Sadly, my Amelanchier (Juneberry) blooms were completely removed by yesterday’s wind, so it will be interesting to see if there will be any fruit on them during the summer.  I wonder what other impacts this spell of weather will have on the rest of my garden plants.

Over the last few years the seasons have not been as defined as they might have been in the past.  Whilst, generally, it is colder from Oct to March, rainfall patterns appear to be highly variable and we can get unusual phases of heat (as experienced recently) and cold out of season.  We have had very dry Aprils recently; the phrase ‘April showers’ seems to have fallen out of use and this spring drought puts plants under stress very early in the growing season.  The hose-pipe ban is coming in to force this weekend in the southeast of England at the same time as parts of that country are under heavy snowfall.  It all seems a little out of kilter.
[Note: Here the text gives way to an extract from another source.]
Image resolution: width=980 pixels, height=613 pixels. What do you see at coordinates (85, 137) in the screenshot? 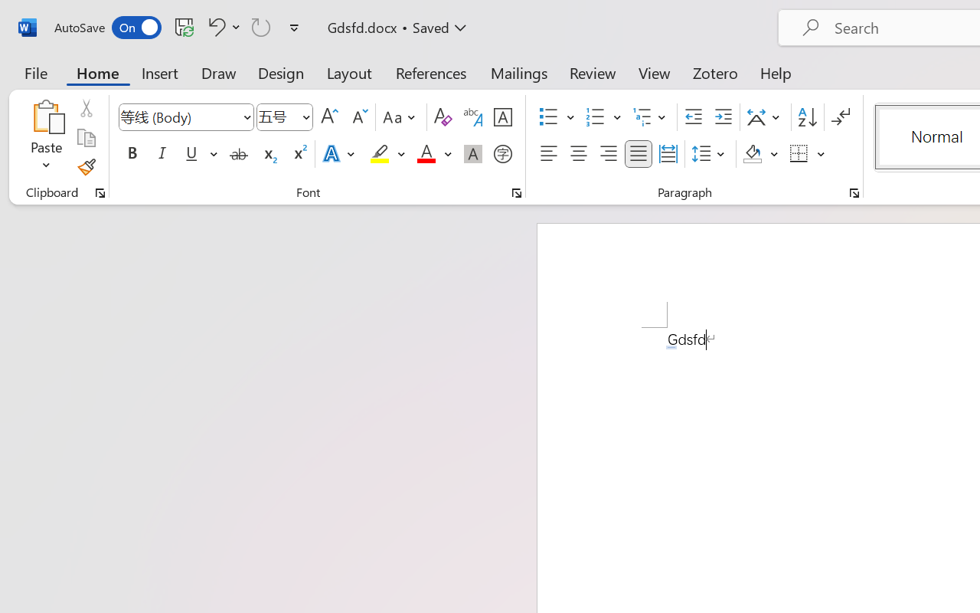
I see `'Copy'` at bounding box center [85, 137].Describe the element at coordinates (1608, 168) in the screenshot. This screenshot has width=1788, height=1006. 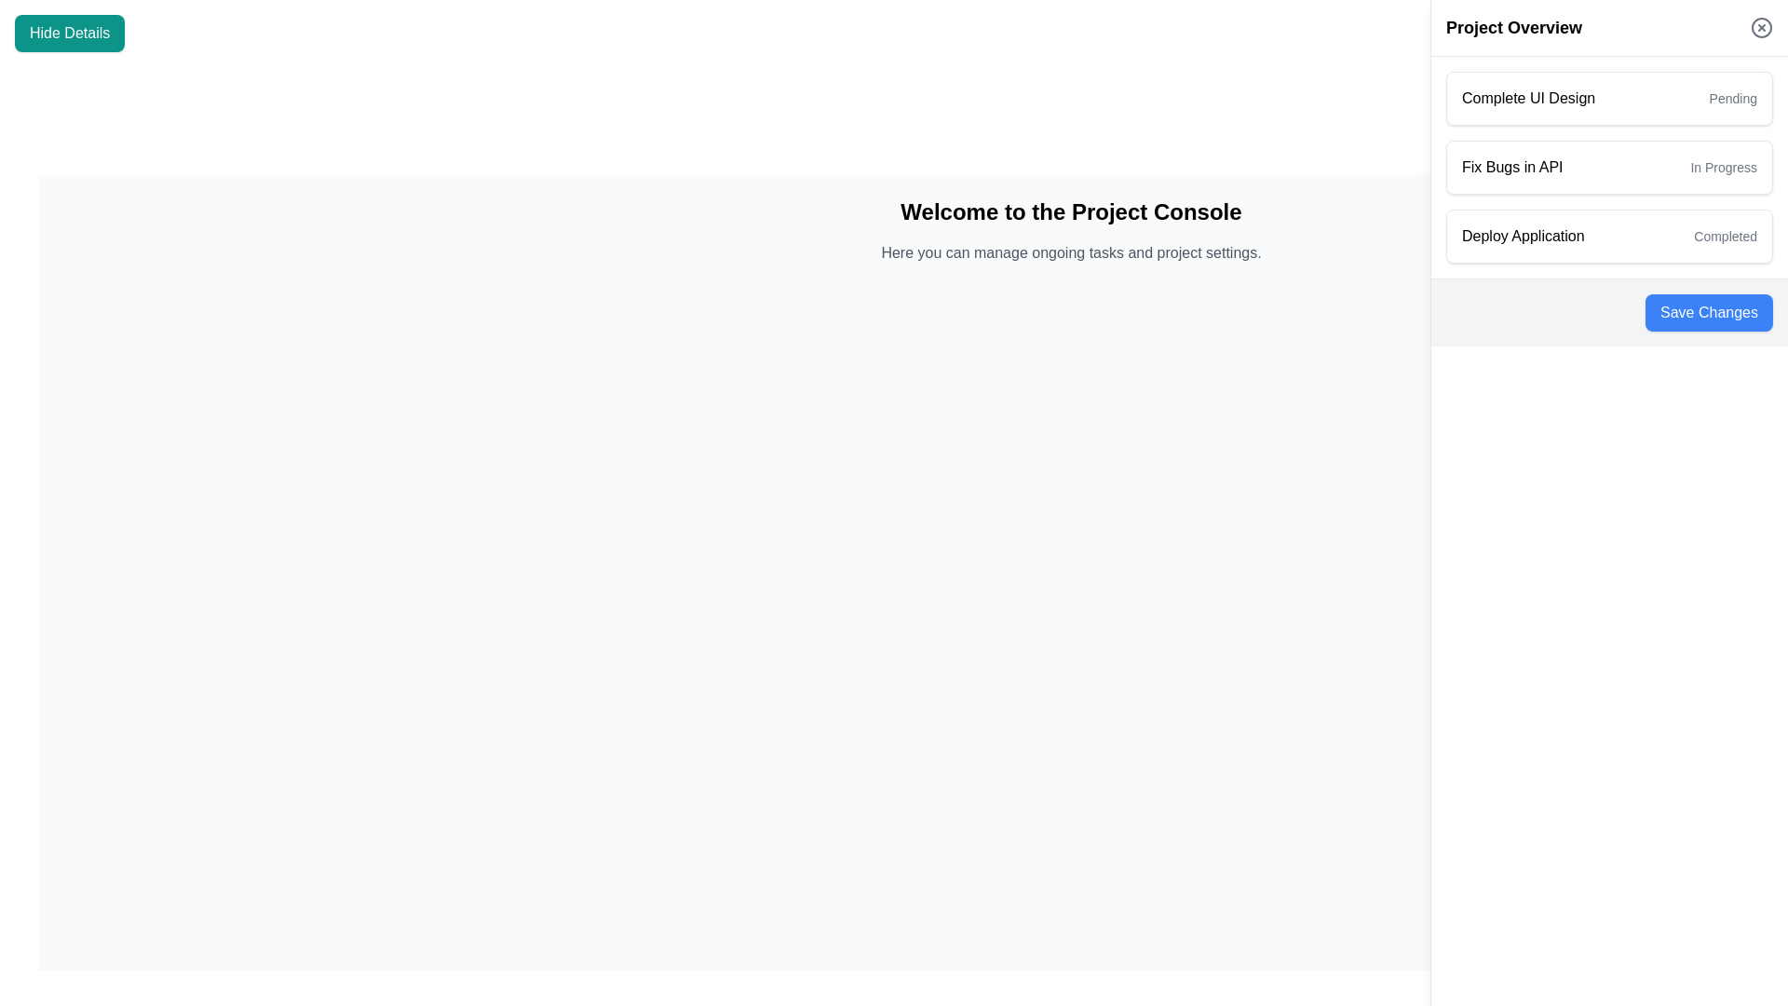
I see `the 'Fix Bugs in API' task card` at that location.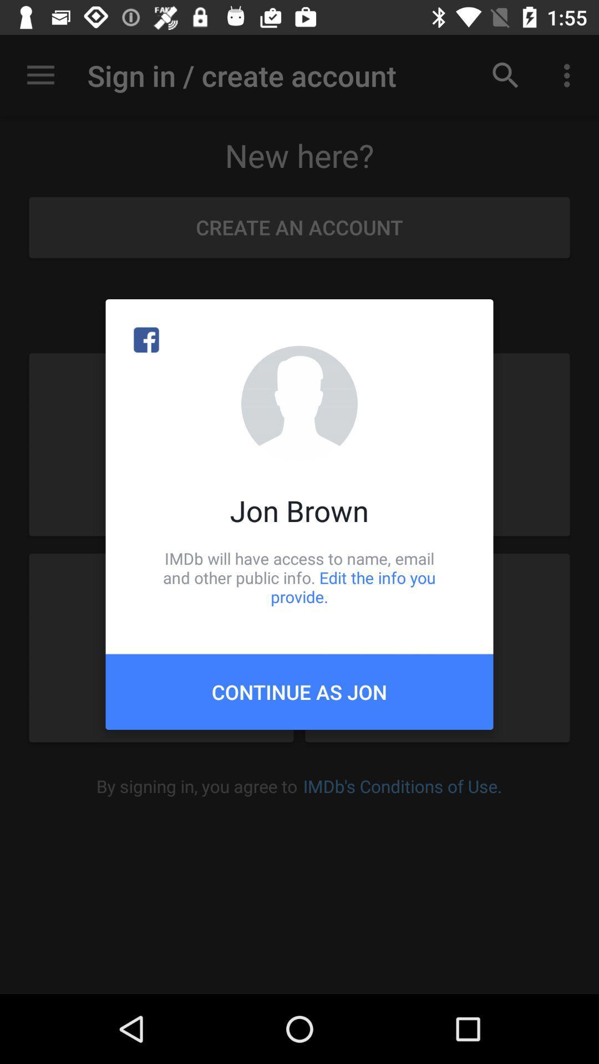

If the weather is becoming even more unpredictable, then what does this mean for garden plant selection?  It appears to me that in terms of plant growth, this is not just about plants adapting to a drier, or indeed a less seasonal climate, it is also about adaptation to the rapid changeability of the weather.  I won’t go as far as saying, I know what the best plants are for this new environment, but, I am starting to draw up my list…and I am including Amelanchier, at least, for the moment!